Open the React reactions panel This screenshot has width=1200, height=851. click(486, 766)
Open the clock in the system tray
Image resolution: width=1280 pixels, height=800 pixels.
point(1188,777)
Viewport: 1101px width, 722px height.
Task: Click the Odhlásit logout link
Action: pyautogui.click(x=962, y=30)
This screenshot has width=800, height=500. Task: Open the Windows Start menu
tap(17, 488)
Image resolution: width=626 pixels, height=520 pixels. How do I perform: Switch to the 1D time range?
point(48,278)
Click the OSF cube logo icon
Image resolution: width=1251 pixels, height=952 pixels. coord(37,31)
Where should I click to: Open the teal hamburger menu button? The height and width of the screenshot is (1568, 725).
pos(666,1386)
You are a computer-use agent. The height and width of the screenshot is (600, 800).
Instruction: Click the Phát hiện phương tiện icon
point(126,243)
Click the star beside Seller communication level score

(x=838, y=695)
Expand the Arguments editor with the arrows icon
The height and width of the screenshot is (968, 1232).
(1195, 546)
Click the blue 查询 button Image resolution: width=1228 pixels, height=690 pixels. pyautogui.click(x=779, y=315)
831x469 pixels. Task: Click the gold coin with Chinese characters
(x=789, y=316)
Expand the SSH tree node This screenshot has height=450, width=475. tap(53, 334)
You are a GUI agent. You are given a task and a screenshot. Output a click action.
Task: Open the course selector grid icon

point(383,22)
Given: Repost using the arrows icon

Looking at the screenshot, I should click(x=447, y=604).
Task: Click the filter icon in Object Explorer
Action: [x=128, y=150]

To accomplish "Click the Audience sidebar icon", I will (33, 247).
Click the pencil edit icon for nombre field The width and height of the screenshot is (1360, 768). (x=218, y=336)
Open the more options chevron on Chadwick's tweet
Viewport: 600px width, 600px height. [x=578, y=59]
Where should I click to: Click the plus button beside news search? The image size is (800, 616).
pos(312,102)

※

WHAT THE TASK REQUIRES: If a line above holds the string "agent", copy it out.

THE ANSWER:
You are a computer-use agent. The height and width of the screenshot is (600, 800).
You are a GUI agent. You are given a task and a screenshot. Output a click action.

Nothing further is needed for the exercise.